EXERCISE DETAILS:
Please set down only the lines that run from the one containing "The height and width of the screenshot is (445, 900)." to the end of the listing below, exactly as written.

▬▬▬▬▬▬▬▬▬▬

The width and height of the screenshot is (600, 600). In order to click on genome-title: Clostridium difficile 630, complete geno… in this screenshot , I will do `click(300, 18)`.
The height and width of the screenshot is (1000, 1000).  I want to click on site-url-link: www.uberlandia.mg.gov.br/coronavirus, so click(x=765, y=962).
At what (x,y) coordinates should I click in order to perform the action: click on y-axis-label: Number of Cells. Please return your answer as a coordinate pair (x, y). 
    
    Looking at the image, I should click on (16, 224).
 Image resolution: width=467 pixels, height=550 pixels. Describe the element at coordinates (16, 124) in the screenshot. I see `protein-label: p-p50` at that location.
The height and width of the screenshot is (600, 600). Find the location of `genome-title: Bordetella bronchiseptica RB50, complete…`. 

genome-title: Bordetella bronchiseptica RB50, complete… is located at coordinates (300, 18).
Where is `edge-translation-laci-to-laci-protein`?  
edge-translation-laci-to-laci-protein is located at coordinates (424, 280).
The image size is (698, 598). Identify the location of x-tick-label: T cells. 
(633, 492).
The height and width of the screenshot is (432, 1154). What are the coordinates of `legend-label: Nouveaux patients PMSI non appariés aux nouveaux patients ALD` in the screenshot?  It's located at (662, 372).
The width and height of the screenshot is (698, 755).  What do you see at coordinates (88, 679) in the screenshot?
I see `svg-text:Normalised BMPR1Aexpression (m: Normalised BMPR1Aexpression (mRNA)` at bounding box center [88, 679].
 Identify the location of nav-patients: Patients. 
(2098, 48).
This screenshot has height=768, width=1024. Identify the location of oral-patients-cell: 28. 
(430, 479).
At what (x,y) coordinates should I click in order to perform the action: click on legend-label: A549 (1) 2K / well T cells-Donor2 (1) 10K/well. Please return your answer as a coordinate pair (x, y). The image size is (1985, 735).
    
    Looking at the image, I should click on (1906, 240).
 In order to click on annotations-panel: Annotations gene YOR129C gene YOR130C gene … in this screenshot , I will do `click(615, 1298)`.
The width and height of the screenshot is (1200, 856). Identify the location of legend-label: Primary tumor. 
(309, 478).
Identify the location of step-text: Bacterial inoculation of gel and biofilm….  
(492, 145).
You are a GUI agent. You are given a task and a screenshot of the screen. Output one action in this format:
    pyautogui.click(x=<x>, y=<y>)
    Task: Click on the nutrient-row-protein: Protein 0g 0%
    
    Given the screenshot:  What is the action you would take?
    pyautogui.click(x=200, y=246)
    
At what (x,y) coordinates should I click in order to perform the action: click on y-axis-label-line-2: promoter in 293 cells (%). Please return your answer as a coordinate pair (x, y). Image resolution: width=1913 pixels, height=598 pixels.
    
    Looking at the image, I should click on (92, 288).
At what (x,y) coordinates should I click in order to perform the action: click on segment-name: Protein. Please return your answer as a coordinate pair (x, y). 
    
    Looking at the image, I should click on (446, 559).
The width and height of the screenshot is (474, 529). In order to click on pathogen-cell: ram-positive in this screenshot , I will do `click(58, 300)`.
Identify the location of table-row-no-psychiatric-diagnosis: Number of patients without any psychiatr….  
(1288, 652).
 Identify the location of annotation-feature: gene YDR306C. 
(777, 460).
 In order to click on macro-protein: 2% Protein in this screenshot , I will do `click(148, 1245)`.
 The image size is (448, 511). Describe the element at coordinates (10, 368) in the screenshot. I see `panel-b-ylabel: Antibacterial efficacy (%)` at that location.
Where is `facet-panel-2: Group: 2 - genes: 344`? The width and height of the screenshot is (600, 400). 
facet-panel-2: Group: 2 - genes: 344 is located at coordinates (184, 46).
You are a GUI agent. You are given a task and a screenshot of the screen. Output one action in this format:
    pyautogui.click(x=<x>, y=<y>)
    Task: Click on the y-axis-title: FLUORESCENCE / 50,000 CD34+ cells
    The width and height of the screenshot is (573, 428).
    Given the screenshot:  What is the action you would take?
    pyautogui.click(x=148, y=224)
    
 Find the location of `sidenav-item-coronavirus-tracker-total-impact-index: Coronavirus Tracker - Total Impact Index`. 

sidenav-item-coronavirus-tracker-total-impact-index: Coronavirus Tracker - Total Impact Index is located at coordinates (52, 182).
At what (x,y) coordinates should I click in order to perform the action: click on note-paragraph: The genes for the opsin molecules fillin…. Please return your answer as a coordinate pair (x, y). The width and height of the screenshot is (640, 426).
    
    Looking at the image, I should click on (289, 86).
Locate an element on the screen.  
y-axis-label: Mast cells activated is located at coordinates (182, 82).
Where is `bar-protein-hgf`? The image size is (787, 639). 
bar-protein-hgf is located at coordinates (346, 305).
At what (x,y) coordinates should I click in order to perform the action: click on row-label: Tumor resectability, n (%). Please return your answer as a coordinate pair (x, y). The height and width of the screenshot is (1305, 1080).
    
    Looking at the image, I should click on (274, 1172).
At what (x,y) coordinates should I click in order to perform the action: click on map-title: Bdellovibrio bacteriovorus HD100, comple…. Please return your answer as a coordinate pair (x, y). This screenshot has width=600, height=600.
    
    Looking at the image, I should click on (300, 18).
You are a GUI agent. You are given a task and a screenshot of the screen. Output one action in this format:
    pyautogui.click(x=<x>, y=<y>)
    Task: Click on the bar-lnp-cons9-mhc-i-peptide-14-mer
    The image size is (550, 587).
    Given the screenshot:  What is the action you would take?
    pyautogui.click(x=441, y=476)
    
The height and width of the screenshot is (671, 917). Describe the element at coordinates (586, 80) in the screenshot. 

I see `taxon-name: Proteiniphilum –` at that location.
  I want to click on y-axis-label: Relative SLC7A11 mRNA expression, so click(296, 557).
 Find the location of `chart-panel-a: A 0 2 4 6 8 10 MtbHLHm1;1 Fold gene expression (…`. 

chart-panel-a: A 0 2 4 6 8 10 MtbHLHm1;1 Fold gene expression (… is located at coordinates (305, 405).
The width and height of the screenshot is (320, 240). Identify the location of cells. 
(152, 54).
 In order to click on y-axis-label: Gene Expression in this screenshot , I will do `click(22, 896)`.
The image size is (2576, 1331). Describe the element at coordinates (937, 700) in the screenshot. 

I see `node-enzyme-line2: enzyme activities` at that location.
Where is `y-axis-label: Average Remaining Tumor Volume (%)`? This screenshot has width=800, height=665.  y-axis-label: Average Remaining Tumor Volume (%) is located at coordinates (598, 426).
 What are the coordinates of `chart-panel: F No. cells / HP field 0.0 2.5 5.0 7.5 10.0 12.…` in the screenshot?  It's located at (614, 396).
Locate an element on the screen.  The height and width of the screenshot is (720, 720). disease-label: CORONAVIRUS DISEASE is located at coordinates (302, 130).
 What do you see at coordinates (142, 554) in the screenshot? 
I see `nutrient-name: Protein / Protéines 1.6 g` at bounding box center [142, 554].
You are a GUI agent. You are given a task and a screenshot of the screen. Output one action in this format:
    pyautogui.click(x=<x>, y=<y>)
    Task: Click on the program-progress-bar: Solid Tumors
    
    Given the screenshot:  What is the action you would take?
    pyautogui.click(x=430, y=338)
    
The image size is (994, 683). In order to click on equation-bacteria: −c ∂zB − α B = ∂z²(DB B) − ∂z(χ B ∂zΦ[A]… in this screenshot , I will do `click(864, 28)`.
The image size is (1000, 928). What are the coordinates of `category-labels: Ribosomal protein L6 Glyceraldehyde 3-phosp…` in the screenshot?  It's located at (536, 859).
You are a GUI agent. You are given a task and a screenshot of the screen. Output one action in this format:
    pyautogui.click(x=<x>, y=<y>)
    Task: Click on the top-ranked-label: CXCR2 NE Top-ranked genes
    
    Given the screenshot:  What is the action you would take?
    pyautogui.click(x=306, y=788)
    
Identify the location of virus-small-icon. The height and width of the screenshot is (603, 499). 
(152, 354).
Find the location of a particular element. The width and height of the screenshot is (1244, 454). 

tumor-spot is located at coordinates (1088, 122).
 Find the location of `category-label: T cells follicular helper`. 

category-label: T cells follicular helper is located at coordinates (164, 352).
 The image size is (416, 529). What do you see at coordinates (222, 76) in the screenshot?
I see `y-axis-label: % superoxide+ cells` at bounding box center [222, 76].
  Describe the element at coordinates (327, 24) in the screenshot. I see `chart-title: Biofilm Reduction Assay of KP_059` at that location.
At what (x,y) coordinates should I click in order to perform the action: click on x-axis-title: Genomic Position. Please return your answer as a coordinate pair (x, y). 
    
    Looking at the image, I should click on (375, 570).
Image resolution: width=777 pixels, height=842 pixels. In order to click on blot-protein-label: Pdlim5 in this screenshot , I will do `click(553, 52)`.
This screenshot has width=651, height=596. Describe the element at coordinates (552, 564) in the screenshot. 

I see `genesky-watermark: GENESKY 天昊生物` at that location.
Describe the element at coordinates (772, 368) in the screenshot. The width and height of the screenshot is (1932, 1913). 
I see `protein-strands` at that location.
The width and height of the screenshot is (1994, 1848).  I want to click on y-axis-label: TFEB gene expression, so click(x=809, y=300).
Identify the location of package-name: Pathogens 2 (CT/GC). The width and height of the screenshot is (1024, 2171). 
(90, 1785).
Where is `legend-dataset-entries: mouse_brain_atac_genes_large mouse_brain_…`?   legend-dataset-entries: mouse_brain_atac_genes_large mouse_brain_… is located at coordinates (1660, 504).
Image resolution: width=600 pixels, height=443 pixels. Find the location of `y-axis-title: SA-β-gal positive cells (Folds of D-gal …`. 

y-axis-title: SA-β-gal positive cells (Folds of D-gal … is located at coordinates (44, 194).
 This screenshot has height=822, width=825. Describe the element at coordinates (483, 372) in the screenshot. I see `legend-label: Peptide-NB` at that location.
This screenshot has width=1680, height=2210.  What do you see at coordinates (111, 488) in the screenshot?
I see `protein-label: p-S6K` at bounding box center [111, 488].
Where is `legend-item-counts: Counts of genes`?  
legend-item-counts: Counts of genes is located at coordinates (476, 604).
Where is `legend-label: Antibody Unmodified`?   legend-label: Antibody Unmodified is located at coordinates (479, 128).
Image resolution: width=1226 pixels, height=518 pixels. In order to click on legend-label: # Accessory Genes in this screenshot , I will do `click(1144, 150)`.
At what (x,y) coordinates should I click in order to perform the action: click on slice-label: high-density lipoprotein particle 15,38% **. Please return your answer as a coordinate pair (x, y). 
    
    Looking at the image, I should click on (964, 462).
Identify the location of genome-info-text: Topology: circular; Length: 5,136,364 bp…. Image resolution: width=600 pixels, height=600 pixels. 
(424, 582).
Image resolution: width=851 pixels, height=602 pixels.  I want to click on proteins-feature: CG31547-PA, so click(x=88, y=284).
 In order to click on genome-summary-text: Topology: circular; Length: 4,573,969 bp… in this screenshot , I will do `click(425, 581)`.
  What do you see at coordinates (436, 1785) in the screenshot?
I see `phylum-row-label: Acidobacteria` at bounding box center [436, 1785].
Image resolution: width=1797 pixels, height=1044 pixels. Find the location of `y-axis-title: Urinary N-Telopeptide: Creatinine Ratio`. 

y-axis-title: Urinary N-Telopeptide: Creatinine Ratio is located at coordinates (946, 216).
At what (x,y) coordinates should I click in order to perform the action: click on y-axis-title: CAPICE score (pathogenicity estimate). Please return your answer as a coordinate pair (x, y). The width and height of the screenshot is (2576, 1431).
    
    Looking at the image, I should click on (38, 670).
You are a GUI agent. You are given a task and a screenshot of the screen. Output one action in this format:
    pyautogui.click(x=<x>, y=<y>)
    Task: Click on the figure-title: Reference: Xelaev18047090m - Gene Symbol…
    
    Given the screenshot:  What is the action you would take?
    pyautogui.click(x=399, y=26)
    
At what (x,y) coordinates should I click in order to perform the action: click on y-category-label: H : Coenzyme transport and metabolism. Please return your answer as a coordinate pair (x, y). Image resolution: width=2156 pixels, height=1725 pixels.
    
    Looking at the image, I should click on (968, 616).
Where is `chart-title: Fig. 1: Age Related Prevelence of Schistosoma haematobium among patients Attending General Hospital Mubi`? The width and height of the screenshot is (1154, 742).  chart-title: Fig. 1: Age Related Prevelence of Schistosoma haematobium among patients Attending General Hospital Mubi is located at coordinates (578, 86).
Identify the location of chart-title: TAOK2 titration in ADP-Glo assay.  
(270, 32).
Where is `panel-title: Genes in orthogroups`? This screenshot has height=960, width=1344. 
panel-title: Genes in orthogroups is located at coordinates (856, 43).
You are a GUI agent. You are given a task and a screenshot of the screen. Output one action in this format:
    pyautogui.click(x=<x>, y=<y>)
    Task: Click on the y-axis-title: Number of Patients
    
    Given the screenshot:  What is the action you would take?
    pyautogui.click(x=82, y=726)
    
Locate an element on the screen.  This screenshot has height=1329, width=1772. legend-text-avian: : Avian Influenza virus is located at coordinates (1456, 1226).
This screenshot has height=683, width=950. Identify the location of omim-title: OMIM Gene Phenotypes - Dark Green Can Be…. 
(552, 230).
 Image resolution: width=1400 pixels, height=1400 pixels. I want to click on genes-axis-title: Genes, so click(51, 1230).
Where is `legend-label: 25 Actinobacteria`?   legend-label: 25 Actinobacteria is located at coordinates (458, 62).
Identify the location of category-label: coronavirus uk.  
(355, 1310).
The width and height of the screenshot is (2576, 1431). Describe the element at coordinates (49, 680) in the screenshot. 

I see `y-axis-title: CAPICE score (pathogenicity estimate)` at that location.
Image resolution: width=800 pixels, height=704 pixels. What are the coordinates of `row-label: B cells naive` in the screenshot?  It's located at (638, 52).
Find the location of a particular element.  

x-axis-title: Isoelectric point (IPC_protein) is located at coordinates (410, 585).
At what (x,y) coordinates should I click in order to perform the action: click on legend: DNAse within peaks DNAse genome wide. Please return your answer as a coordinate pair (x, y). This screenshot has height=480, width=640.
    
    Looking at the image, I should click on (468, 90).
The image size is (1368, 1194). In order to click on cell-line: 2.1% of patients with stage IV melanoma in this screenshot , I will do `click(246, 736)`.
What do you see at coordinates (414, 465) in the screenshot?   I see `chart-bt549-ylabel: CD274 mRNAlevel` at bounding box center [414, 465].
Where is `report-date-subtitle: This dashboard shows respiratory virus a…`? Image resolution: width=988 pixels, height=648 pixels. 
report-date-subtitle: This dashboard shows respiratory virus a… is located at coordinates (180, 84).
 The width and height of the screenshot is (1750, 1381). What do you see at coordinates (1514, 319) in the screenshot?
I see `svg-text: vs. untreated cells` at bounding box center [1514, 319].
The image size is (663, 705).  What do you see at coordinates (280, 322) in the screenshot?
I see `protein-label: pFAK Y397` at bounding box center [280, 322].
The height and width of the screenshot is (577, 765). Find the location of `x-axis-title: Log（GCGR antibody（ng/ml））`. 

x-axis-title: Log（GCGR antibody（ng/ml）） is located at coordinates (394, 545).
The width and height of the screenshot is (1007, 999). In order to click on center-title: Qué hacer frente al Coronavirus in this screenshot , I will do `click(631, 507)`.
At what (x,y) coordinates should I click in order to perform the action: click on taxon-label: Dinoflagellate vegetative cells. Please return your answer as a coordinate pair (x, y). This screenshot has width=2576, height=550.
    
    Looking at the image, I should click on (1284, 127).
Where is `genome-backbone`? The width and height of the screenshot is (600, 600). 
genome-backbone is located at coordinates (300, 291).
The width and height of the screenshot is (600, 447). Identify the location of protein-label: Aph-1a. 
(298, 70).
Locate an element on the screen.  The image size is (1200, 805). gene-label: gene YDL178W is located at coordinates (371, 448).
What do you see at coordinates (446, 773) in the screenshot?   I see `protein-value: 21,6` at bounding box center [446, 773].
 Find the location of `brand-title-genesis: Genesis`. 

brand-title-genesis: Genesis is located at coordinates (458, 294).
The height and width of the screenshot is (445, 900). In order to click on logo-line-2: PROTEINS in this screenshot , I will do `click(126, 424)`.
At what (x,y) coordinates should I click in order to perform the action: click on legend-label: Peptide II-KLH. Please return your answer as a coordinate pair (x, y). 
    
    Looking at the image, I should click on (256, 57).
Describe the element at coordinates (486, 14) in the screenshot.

▬▬▬▬▬▬▬▬▬▬

ANSWER SECTION:
The height and width of the screenshot is (445, 900). In order to click on logo-line-2: PROTEINS in this screenshot , I will do `click(126, 424)`.
At what (x,y) coordinates should I click in order to perform the action: click on legend-label: Peptide II-KLH. Please return your answer as a coordinate pair (x, y). 
    
    Looking at the image, I should click on (256, 57).
Describe the element at coordinates (486, 14) in the screenshot.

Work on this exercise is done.